El 27 de febrero de 2020 llegó el coronavirus a México, con el primer caso confirmado por laboratorio de un hombre hospitalizado en el Instituto Nacional de Enfermedades Respiratorias (INER). En ese momento se identificó como una infección respiratoria de la que sólo se sabía, por la experiencia en China –donde surgió la cepa– y Europa, que provocaba una enfermedad grave y letal en adultos mayores. Se pensaba que el resto de las personas podrían tener un padecimiento como fue el de la influenza AH1N1 en 2009, si acaso con un mayor impacto en quienes tuvieran alguna enfermedad crónica. Muy pronto, la realidad dejó atrás todas las previsiones, salvo una: que sería una epidemia larga.
Esta semana, el país rebasó la cifra de 2 millones de casos confirmados del virus SARS-CoV-2, así como más de 183 mil personas que han muerto por las complicaciones graves de la enfermedad.
De acuerdo con la encuesta realizada por el Instituto Nacional de Salud Pública, 31.5 millones de mexicanos (25 por ciento de la población) han estado expuestos al coronavirus pero sólo 20 por ciento ha tenido síntomas de la enfermedad. El resto no se ha dado cuenta de que han sido portadores del virus.
Investigadores en el mundo y en México se han dado a la tarea de comprender y tratar de explicar cómo es que el mismo virus, que puede pasar desapercibido o causar problemas leves como pérdida del olfato y el gusto y malestares gastrointestinales, en unos cuantos minutos se puede transformar en una infección letal.
En el INER se realizan autopsias no invasivas para obtener muestras de los órganos y tejidos afectados por el coronavirus. Uno de los primeros hallazgos fueron los coágulos en los pulmones, a causa de los cuales los afectados morían en pocos días.
Los médicos tomaron las medidas para prevenir tal complicación, pero el coronavirus no se queda ahí.
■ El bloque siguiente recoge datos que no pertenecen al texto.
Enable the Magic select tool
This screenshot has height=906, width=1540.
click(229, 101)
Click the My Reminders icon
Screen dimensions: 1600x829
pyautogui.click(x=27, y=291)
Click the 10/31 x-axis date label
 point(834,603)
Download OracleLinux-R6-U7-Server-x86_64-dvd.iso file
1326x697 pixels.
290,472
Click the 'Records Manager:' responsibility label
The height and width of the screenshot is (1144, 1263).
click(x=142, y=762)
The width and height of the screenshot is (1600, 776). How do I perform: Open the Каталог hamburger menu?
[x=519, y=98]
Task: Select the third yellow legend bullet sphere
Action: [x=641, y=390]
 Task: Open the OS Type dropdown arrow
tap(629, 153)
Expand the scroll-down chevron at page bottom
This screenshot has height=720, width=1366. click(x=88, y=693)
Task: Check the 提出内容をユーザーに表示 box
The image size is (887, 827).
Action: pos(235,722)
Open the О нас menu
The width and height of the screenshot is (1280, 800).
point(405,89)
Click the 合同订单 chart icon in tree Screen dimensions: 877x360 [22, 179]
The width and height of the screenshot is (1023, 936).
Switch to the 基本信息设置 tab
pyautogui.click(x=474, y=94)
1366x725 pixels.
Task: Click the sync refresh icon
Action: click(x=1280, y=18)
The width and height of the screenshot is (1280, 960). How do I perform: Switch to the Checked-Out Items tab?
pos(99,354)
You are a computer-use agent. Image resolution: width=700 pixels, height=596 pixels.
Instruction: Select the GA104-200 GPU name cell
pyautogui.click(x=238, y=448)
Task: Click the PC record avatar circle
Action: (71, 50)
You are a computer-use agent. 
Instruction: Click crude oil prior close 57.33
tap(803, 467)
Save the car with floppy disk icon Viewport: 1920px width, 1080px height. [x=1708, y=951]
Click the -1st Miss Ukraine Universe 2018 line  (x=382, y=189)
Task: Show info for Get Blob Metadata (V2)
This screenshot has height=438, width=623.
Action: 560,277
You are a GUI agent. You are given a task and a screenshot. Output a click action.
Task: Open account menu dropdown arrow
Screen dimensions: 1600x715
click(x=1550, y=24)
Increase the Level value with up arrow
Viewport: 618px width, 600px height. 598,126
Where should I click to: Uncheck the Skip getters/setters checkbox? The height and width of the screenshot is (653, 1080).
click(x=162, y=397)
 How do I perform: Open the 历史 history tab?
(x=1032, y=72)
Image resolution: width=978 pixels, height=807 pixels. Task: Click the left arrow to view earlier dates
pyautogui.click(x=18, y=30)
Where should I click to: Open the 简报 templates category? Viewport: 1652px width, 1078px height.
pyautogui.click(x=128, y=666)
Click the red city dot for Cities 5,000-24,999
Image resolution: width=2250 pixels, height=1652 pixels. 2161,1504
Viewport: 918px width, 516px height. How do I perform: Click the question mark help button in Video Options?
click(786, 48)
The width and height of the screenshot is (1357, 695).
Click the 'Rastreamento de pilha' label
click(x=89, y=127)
Avanza y provoca daños en diferentes órganos, algunos que ni siquiera se identifican durante el curso de la enfermedad. De ahí la complejidad del tratamiento.
En México, se corroboró la vulnerabilidad de los adultos mayores. De quienes han fallecido por el nuevo coronavirus, 63 por ciento tenían 60 años o más. No obstante, a diferencia de lo ocurrido en otros países, aquí la elevada cantidad de enfermos y fallecidos también se explica por la deteriorada salud de la población.
Más de 73 por ciento de los adultos tienen sobrepeso u obesidad; 34 millones hipertensión arterial y sólo una cuarta parte tiene control del padecimiento. También están 12 millones de personas con diabetes y hay un número indeterminado de afectados que lo desconocen. La falta de diagnóstico y de control de estos males, junto con la alta capacidad de transmisión y agresividad del virus SARS-CoV-2, explica otra parte de las largas cadenas de casos y decesos que se han registrado en el país.
Otro aspecto han sido las carencias de médicos especialistas y de infraestructura suficiente para hacer frente a la pandemia. Aunque se hicieron grandes esfuerzos para contratar personal y adquirir equipos, sobre todo ventiladores mecánicos, e impulsar la reconversión hospitalaria, ya se ha documentado que si bien los enfermos han tenido acceso a una cama, no todos han podido recibir la atención médica requerida.
En medio de todo, han estado las polémicas por la actuación del gobierno federal en el manejo de la pandemia. Durante varios meses hubo críticas porque no se realizaban pruebas masivas de detección del coronavirus, así como por no recomendar de manera decidida el uso de cubrebocas para disminuir el riesgo de transmisión, o por no aplicar sanciones para obligar a la población a quedarse en sus casas.